We certainly have a language barrier between us, and neither access to sound nor access to ASL seems to be helping the two of us.

 

[jillio]

Hmmm. I don't know how much more simply I can put it or how many times I can rephrase how important it is to me to provide my daughter with access to language, specifically ASL -- not just a little bit sprinkled here and there, but as an integral part of her life at school and home -- only to have you state that I'm claiming that CI's are required to use ASL.

We certainly have a language barrier between us, and neither access to sound nor access to ASL seems to be helping the two of us.

Talk about misunderstanding...that is not what I am saying at all. No where did I say you claimed CIs were required to use ASL. :roll: I said that CIs are not necessary to access ASL, which is language. In a visual mode. CIs therefore, are intended to access language in a spoken mode. Therefore, their purpose is not just to access language as you previously stated, but to specifically access language in a spoken mode.

In other words, people who do not have CI or HA access LANGUAGE all the time. They simply do not access SPOKEN LANGUAGE.

You are taking something with a very specific purpose and trying to broaden it. It can't be done.

 

[rockin'robin]

RR, I agree that's a crude term. One of my doctors asked me, "Can't they fix that?" I was dumbfounded. Next time, I have a response ready. I'm not an appliance! Some doctors are unbelievably ignorant. Did they not have an ENT rotation during their residency?

Thank you, Sally.....then why is this thread named "Fixing" the child or not?.....

I was asked awhile back, that if I was the mother of a deaf baby, would I use ASL or speech when I talked to it?...I responded, BOTH!...Someone said it was audism....Now why is that?

If the entire family is hearing, just the baby or child is deaf, why would I just use ASL to converse with my child? The child realizes that most people are hearing and they "talk with their mouths"....so should I "close my mouth" when talking to the child and use ASL only?....What does that teach the child?...Signing, along with mouth movement should be the appropriate way to converse with a deaf child (or I feel it should).
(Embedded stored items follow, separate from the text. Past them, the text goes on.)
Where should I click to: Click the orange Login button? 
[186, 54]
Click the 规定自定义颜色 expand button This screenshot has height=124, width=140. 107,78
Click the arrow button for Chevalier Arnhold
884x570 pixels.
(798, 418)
I don't feel any deaf child should be taught "ASL only"....they will grow up, and be in both worlds....hearing and deaf....they can learn lip movements/reading more quickly. And using their vocal cords!...It enables speech, at a faster rate, then just ASL and not using any speech.

 

[jillio]

Wow. How posts get twisted.

 

[sallylou]

Grendel, I highly recommend that you see the movie See What I'm Saying. I saw it this week and it was great. An actor named Robert explained how much he wanted his mom to learn ASL. The mother never learned any ASL. His story about taking an interpreter to the hospital to say goodbye to his dying mother is heartbreaking. I'm not saying that you're like his mother in any way. I just think that the movie would help you understand deaf people more. Robert needed his mom to enter his world but she never did.

 

[jillio]

Ahhhh, yes. An excellent movie.

 

[sallylou]

What I wouldn't give for my parents to have taught me ASL as a child. I'm learning fast and deaf people are amazed at my progress. Still, it would have been so much better if I had learned when I was younger. I would been more prepared.

 

[GrendelQ]

Grendel, I highly recommend that you see the movie See What I'm Saying. I saw it this week and it was great. An actor named Robert explained how much he wanted his mom to learn ASL. The mother never learned any ASL. His story about taking an interpreter to the hospital to say goodbye to his dying mother is heartbreaking. I'm not saying that you're like his mother in any way. I just think that the movie would help you understand deaf people more. Robert needed his mom to enter his world but she never did.

Thanks Sally, I'll definitely check it out. I am learning ASL, though, it was our primary mode of communication with our child for her first year with us and we currently alternate equally between English and ASL. I just don't think that I'm fluent and knowledgeable enough to be the best possible ASL model for my daughter, and I want her to have more input than just my husband and myself, which is why her days are spent at a bi-bi school for the deaf rather than in a mainstream or AV/oral environment.